Valentine Weekend: Gavin Higgins – Three Broken Love Songs

by 5:4

My Valentine Weekend continues today with an intimate survey by Gavin Higgins of a failed relationship, his Three Broken Love Songs, for basset clarinet and piano. Composed in 2006 for the clarinettist and composer Mark Simpson, the work falls into three movements, bearing demonstrably blunt titles. ‘…Two bottles of wine later…’ takes as its starting point the soaring opening glissando from Rhapsody in Blue (which, coincidentally, was premièred just over 90 years ago), but sidesteps Gershwin’s dancing airiness in favour of material that initially broods and swoops.

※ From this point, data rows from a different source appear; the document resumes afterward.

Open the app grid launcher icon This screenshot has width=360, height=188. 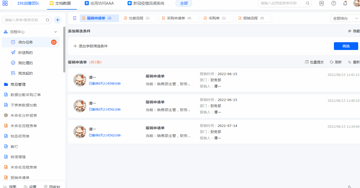pos(5,3)
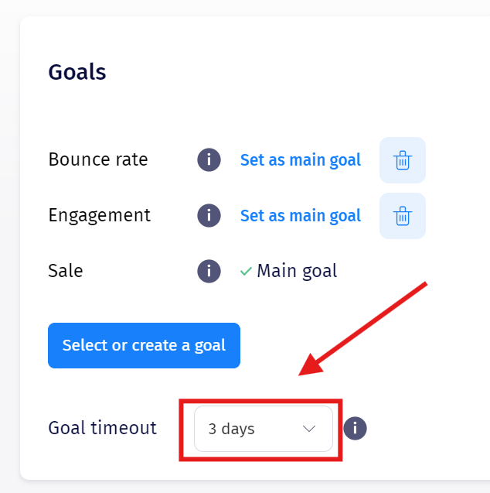Click the red arrow annotation pointing at timeout
Viewport: 490px width, 493px height.
tap(363, 329)
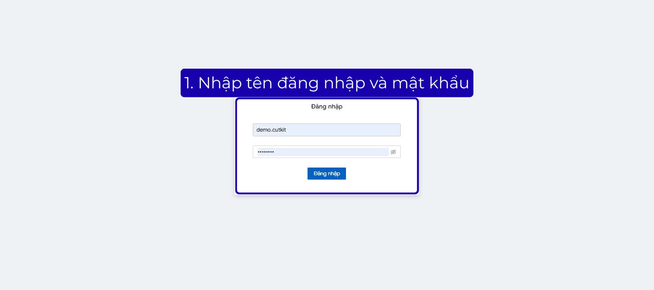654x290 pixels.
Task: Click the "1." step number in the banner
Action: (x=189, y=83)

Glissandi colour the clarinet’s melodic intentions repeatedly, indicative of an ongoing process of aural inebriation that culminates—responding to a heavy sequence of piano pounding—in a series of ecstatic shrieks. A climax indeed.

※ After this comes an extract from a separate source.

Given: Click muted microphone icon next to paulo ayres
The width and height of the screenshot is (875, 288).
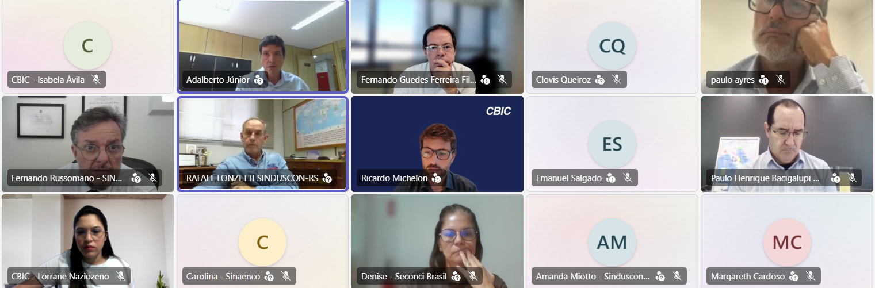Looking at the screenshot, I should point(780,80).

‘Three’s a crowd’ maintains the proximity between the players, now light and staccato, closely following each other’s movements and syncopations. However, the clarinet’s tone is jumpy and fretful, never allowing itself to settle; a new approach, beginning low and slow, gradually rising and accelerating, ends up at a pinnacle that’s both forceful and forced—the relationship between the players feels strained—and the coda finds both players practically walking on eggshells. Theatre is left to one side in the closing movement, ‘Love Hurts’, clarinet and piano united in a rich, heartfelt effusion, lamenting, imploring, wistful and wounded. By retreating to more conventional language, Higgins here makes the music achingly personal, unaffected by too much overt compositional intervention. Recurring piano asides taint the harmonic stasis, adding extra poignancy to the movement’s bruised beauty.

There’s a great deal of uneasy truth to be heard in Three Broken Love Songs and this fine, measured performance, given at the Wigmore Hall last December by dedicatee Mark Simpson with Richard Uttley on piano, brings it all to the surface and lays it bare.

The audio has been removed as a commercial recording is now available.